The mean concentration ± standard deviation (SD) and
the range of plasma fibrinogen concentrations were 326.5±76.7 mg/dl
and 171–595 mg/dl, respectively. The mean ± SD of the plasma
fibrinogen concentrations in patients with pT1-T2 (n=155) and pT3–4
(n=120) tumors were 300.6±61.5 and 360.0±81.5 mg/dl, respectively
(Fig. 1A). The plasma fibrinogen
concentration was significantly associated with the depth of tumor
invasion (P<0.0001). The mean ± SD of the plasma fibrinogen
concentrations were significantly higher in patients with lymph
node metastasis (n=130) than in patients without (n=145)
(341.9±84.1 and 312.8±66.8 mg/dl, respectively; P=0.0019; Fig. 1B). Furthermore, the plasma fibrinogen
concentrations were associated with lymphatic and venous invasion
(P=0.0004 and P<0.0001, respectively; Fig. 1C and D). The mean ± SD of the plasma
fibrinogen concentrations in stage I–II (n=183) and stage III–IV
(n=92) were 308.2±65.6 and 362.9±84.3 mg/dl, respectively (Fig. 1E). The tumor stage was also
significantly associated with plasma fibrinogen concentrations
(P<0.0001). The outcome of the ROC analysis demonstrated that
the sensitivity of the AUC value for discriminating between
patients with advanced and early gastric cancer based on plasma
fibrinogen concentrations was 0.70 (Fig.
1F). The cutoff plasma fibrinogen concentration was 305 mg/dl.
The sensitivity and specificity of the plasma fibrinogen
concentration was 0.76 and 0.57, respectively. The patients were
assigned to the high (n=163) or low (n=112) plasma fibrinogen
groups based on the cutoff value. This binary system in the plasma
fibrinogen level was used in subsequent analyses.
NLR and clinicopathological
characteristics
The present study also assessed the association
between the NLR and clinicopathological characteristics of patients
during gastric cancer progression. In the present 275 patients, the
mean ± SD and range of the NLR were 2.21±1.25 and 0.46–8.40 mg/dl,
respectively. The mean ± SD of the NLR in patients with pT1-T2
(n=155) and pT3–4 (n=120) tumors were 1.91±0.94 and 2.59±1.48
mg/dl, respectively (Fig. 2A). This
indicates a significant association between the NLR and the depth
of tumor invasion (P<0.0001). The mean ± SD of the NLR was
significantly higher in patients with lymph node metastasis (n=130)

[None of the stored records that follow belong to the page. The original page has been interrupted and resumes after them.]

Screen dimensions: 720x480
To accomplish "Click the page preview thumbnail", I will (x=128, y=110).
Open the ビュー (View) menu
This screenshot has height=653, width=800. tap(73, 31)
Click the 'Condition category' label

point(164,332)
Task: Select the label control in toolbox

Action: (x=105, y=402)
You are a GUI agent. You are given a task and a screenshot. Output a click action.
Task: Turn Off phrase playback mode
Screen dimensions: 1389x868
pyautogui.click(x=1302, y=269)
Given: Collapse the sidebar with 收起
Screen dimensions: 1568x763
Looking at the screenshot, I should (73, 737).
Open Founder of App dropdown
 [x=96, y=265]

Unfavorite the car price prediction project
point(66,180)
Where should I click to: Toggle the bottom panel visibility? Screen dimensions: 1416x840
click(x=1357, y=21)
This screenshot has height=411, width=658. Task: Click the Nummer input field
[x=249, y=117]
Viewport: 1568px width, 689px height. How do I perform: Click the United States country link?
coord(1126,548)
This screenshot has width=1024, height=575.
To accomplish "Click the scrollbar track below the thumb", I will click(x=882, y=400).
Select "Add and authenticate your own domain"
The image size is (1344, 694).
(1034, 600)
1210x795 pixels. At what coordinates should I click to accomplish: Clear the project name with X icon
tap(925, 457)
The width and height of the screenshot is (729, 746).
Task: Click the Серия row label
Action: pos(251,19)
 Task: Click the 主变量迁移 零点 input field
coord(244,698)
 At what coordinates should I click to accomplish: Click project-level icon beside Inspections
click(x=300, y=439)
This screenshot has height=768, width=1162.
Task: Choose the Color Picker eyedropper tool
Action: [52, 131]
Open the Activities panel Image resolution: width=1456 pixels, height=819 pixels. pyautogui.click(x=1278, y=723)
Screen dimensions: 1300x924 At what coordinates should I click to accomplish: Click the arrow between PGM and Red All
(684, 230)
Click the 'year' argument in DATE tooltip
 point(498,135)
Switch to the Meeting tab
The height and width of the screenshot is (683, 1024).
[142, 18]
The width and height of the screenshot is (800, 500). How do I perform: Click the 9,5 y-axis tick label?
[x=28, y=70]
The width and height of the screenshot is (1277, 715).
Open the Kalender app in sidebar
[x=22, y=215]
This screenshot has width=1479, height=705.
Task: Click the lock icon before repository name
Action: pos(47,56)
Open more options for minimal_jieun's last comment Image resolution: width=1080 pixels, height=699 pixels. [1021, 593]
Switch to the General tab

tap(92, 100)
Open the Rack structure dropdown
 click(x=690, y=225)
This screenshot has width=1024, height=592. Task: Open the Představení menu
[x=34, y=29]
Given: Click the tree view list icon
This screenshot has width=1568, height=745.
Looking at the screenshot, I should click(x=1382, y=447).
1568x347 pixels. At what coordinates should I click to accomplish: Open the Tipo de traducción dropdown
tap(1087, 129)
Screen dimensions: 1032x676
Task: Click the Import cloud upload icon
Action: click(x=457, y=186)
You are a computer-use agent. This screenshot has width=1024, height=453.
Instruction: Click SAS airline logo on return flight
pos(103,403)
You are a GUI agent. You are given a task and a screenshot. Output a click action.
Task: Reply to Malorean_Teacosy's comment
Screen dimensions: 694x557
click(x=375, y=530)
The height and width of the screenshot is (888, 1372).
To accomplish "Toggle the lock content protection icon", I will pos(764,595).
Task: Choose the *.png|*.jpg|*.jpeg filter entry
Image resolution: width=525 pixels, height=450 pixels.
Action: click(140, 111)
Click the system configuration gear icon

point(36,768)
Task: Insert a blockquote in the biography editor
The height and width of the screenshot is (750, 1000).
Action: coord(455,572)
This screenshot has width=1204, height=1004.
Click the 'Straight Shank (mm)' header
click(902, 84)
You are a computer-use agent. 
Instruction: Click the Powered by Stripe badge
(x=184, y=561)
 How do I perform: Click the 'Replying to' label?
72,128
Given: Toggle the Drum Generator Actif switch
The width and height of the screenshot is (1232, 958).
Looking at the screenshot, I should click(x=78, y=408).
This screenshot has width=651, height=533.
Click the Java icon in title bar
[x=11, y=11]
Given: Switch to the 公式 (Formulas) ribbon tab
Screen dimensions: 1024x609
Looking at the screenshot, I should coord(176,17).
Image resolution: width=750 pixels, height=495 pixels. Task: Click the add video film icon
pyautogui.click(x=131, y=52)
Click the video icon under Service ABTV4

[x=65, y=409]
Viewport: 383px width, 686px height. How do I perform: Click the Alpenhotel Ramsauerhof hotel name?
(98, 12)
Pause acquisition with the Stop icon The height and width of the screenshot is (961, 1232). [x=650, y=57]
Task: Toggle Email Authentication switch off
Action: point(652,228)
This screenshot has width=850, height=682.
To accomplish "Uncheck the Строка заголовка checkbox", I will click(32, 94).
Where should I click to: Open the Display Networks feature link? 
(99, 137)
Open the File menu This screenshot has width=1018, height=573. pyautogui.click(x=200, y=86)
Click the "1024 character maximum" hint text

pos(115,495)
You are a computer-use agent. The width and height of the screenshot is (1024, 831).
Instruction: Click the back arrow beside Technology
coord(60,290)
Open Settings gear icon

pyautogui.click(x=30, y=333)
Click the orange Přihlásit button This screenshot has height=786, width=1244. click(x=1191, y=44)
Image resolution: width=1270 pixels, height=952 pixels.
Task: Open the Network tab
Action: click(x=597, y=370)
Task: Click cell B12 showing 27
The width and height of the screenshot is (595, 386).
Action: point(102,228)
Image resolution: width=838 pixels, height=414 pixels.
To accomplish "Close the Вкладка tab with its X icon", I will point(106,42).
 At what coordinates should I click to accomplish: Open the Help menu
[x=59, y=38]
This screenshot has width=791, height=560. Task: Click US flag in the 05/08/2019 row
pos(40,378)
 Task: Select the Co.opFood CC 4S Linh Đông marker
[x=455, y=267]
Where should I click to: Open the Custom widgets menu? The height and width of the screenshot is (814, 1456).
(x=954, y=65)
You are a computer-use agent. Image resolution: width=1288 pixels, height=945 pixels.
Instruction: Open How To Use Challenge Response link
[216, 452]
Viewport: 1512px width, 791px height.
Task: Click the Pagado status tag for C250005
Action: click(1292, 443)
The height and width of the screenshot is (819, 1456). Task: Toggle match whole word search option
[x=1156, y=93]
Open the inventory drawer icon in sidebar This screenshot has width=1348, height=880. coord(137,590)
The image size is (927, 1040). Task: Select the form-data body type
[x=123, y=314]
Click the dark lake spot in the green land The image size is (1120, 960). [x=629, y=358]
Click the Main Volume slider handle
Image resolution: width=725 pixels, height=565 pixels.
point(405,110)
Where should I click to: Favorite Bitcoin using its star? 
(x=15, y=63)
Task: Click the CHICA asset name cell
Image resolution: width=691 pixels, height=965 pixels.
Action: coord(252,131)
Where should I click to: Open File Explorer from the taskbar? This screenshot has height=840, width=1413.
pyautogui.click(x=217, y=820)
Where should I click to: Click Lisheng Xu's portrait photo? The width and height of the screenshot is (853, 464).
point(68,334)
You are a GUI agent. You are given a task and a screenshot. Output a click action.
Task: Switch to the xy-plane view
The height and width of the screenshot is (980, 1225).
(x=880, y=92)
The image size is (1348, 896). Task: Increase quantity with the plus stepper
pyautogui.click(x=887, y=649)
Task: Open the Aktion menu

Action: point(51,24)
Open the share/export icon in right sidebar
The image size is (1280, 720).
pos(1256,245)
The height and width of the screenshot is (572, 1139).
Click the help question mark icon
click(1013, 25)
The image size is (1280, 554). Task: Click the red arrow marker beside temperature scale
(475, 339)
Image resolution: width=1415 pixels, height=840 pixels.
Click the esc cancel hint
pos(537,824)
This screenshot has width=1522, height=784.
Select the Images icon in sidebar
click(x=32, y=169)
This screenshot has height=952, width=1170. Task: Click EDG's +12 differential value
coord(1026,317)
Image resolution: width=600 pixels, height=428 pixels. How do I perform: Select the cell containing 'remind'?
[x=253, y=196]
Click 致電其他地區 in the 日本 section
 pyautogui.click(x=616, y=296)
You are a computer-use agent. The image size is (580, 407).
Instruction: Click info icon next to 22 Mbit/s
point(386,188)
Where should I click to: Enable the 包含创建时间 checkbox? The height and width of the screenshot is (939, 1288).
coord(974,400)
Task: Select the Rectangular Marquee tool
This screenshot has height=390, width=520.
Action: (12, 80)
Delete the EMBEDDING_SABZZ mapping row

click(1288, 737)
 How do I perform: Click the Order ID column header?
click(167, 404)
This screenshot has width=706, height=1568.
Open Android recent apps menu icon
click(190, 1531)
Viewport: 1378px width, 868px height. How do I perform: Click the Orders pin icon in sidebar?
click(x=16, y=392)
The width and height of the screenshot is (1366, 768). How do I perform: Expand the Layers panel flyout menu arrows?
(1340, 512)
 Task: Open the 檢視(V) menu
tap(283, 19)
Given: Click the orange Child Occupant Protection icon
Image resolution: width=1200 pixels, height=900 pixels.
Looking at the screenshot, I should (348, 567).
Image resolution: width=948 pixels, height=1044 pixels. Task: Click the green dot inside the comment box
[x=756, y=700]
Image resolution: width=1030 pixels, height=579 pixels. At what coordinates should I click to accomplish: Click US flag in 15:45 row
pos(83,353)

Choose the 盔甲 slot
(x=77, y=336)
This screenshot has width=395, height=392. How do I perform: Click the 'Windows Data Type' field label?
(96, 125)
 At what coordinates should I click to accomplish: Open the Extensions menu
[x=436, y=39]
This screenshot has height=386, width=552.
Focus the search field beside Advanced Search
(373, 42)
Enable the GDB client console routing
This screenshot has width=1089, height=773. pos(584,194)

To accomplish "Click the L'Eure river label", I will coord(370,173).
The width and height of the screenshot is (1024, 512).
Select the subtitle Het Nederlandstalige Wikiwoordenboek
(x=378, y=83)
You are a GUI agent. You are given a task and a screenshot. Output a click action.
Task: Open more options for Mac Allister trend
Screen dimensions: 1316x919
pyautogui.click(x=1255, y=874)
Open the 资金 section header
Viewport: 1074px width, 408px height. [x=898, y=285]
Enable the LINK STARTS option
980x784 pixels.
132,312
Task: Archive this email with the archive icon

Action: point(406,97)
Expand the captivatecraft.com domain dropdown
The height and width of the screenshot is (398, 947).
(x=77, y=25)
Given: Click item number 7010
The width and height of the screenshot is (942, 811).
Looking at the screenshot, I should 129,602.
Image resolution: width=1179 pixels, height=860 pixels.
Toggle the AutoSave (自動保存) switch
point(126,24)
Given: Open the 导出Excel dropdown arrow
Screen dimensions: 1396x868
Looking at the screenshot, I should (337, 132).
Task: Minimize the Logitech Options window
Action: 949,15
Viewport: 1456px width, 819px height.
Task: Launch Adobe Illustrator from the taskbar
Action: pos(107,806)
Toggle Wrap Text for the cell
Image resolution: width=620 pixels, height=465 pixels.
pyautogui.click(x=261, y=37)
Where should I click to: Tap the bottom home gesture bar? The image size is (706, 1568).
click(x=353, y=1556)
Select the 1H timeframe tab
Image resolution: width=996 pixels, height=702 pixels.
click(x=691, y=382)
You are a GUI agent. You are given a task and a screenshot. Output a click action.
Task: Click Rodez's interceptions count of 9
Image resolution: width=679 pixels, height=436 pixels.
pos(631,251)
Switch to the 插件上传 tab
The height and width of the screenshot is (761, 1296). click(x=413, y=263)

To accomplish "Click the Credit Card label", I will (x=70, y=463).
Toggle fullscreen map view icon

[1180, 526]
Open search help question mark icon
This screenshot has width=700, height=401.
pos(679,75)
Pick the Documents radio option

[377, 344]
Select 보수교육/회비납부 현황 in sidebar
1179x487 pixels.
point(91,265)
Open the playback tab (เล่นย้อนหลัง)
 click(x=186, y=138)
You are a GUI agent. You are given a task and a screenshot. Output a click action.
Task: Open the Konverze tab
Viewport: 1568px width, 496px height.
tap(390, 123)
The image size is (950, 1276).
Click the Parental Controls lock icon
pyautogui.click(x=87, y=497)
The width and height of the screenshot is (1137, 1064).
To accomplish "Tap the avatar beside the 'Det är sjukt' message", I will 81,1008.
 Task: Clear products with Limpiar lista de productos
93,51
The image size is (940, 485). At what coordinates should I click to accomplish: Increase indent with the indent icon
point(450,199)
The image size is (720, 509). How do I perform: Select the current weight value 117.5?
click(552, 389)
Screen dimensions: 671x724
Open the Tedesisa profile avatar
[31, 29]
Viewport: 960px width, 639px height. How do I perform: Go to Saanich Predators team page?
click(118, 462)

compared with patients without lymph node metastasis (n=145)
(2.57±1.47 vs. 1.89±0.90 mg/dl; P<0.0001; Fig. 2B). Furthermore, the NLR was associated
with lymphatic and venous invasion (P=0.0002 and P<0.0001,
respectively; Fig. 2C and D). The
mean ± SD of the NLR was significantly higher in patients with
stage III–IV disease (n=92) compared to patients with stage I–II
(n=183) gastric cancer (2.77±1.60 vs. 1.93±0.91 mg/dl; P<0.0001;
Fig. 2E). The AUC for discriminating
between patients with advanced and early gastric cancer based on
the NLR was 0.63, according to ROC analysis (Fig. 2F). Therefore, the cutoff NLR was 2.34.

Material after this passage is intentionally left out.